═══ Input records ═══

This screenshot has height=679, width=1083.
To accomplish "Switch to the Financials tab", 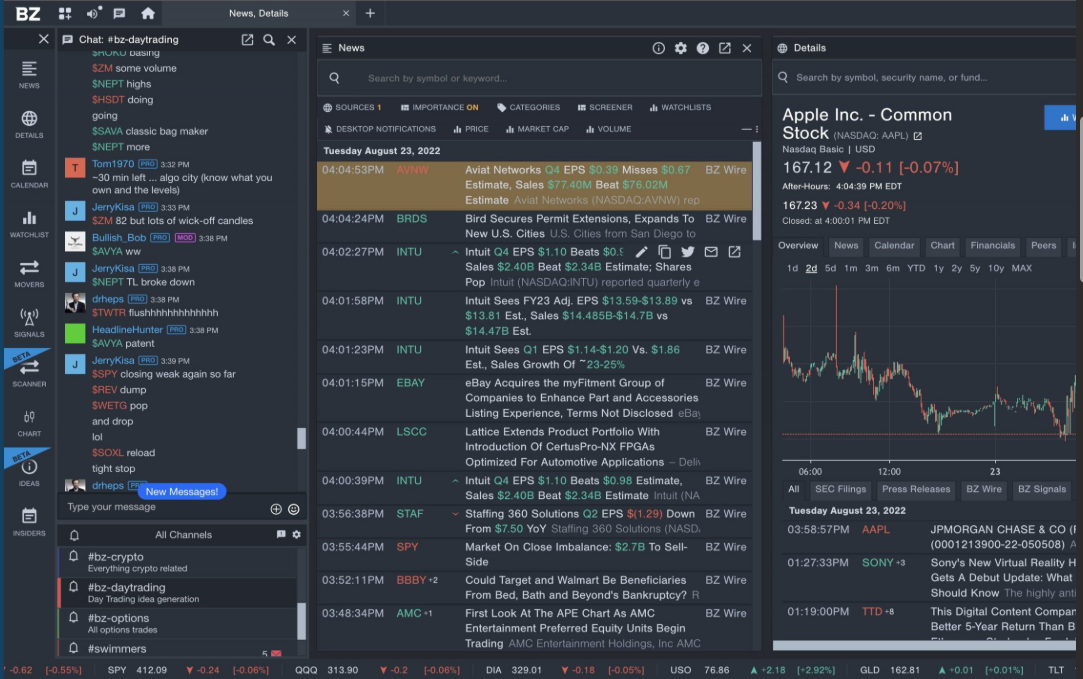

═══
═══ Input records ═══

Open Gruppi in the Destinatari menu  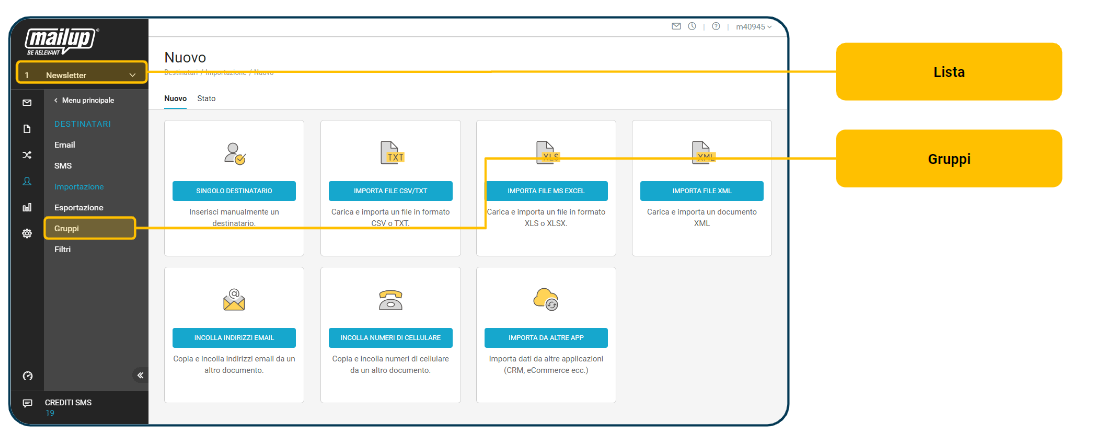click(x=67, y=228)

═══
═══ Input records ═══

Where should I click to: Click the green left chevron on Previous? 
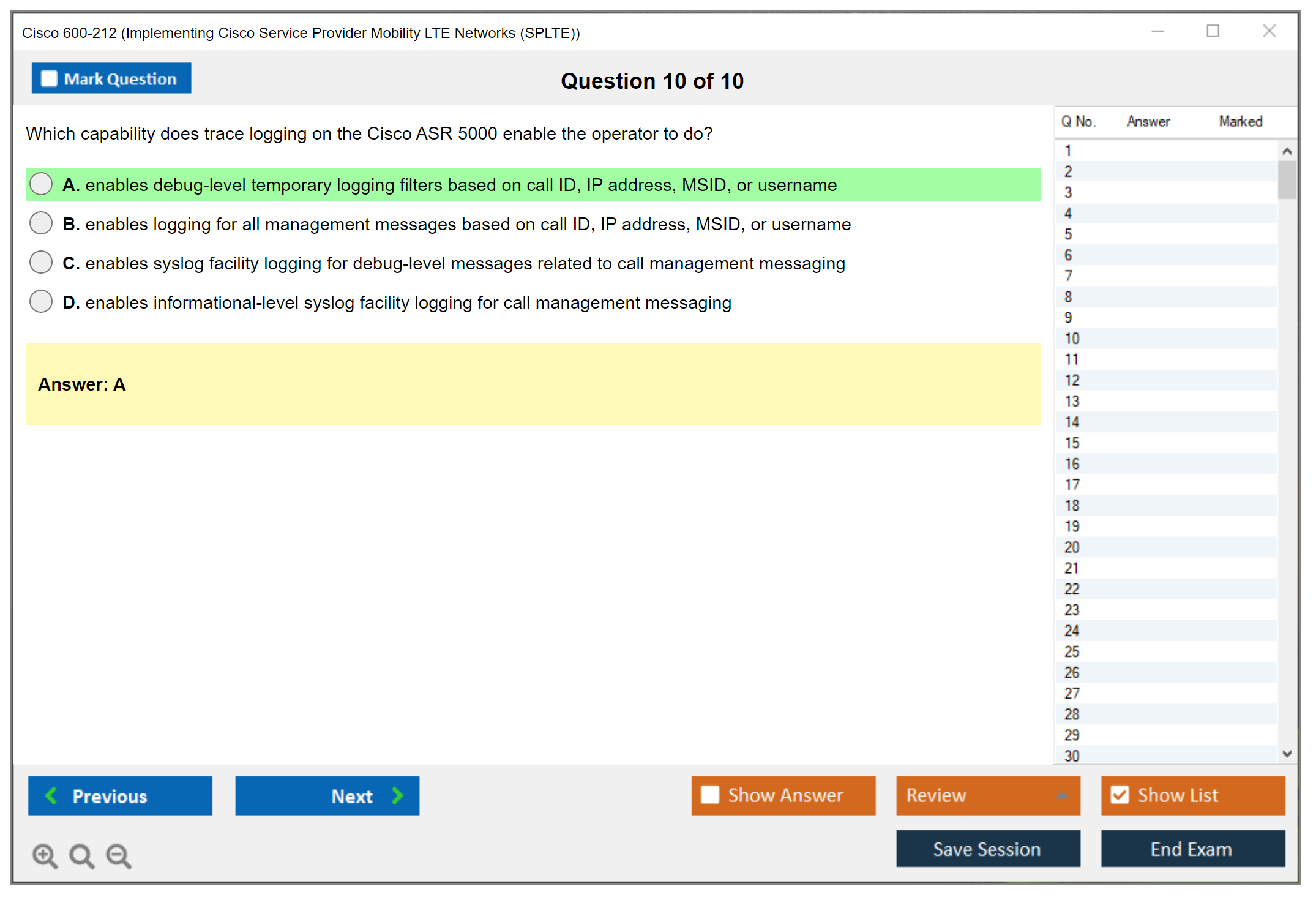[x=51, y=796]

═══

■ The exercise ■
Can you copy out word for word everything from the line containing "Where should I" down to the line containing "[x=51, y=796]", both of those lines included, with the pictures left out?

■ Worked answer ■
Where should I click to: Click the green left chevron on Previous? 
[x=51, y=796]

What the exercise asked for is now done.